I had the pleasure to see the Assembly on the evening of May 7th at the new Strike Theater. Riffing off the idea of a school assembly, these performances feature sketch comedy paired with a special guest. This particular evening featured Erik Pearson and the Old Smugglers, a music group whose stylings are reminiscent of Flogging Molly, using old sea ballads as the basis for a folk/rock style.

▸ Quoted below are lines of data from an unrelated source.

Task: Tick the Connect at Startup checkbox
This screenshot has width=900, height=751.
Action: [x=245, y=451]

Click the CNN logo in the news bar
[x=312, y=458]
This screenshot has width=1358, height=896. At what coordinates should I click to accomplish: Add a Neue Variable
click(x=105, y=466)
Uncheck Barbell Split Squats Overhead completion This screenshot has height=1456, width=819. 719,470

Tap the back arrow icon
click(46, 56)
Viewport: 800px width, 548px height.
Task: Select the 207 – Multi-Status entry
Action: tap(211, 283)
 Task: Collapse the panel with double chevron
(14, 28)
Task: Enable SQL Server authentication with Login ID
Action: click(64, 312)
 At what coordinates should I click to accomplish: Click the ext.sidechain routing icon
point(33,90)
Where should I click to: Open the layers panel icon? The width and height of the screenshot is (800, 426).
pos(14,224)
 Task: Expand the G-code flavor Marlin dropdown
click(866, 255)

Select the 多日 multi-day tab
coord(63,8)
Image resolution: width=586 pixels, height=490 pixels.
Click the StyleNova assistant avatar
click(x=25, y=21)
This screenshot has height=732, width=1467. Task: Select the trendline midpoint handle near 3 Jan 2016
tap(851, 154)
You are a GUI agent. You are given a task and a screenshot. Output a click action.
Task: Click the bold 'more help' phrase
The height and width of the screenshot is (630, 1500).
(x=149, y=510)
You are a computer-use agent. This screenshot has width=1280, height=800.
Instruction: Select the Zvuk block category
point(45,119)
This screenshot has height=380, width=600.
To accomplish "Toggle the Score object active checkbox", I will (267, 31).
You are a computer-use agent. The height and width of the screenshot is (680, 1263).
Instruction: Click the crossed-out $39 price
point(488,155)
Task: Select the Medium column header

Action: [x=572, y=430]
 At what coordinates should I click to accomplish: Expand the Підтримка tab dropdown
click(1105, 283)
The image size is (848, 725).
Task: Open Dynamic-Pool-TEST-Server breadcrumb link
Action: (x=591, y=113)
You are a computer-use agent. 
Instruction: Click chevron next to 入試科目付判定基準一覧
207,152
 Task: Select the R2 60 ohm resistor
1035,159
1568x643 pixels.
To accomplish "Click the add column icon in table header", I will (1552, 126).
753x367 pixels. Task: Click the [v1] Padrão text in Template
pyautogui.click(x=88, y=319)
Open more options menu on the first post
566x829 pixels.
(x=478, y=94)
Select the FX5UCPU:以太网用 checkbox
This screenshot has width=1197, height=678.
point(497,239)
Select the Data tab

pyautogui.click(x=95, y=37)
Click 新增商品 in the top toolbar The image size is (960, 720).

The sketches seemed inspired by the nautical theme, feature many stories of pirates (such as “Pirate Naming Day”, “Geoff the Pirate” and “Good Pirate/Bad Sailors”). Ranging from hilarious to more serious, the sketched featured a variety of narratives, stemming form influence from Claudia Rankine’s Citizen to James Bond trying to teach a new recruit that you can’t just punch your problems in the face to wondering what happens when you actually become as your Halloween costume on Halloween? What I love about sketch comedy is that it takes a lot of risks and its a way to test material. Not every joke lands the way its expected to, but it’s a lot of fun to see these sketches play with ideas and work to see what can get an audience response. My particular favorite of the evening was “Clickbait Art”, about a guided art tour by a guide who seems to be making up facts while getting challenged by a bit of an art snob and encouraged by a guy who just wants to see art about farting.
With a fantastic ensemble including Kevin Albertson, Clare DeBerg, Jeremy Johnson, Andrew Lindvall, Kim Miller, Emma Osmunson, Madeline Rowe, Josh Palmer, and feature Erik Pearson himself in several of the sketches, this was a lot of fun and a great wan to spend a Sunday evening. This was the first Assembly I attended and hope to attend more in the future.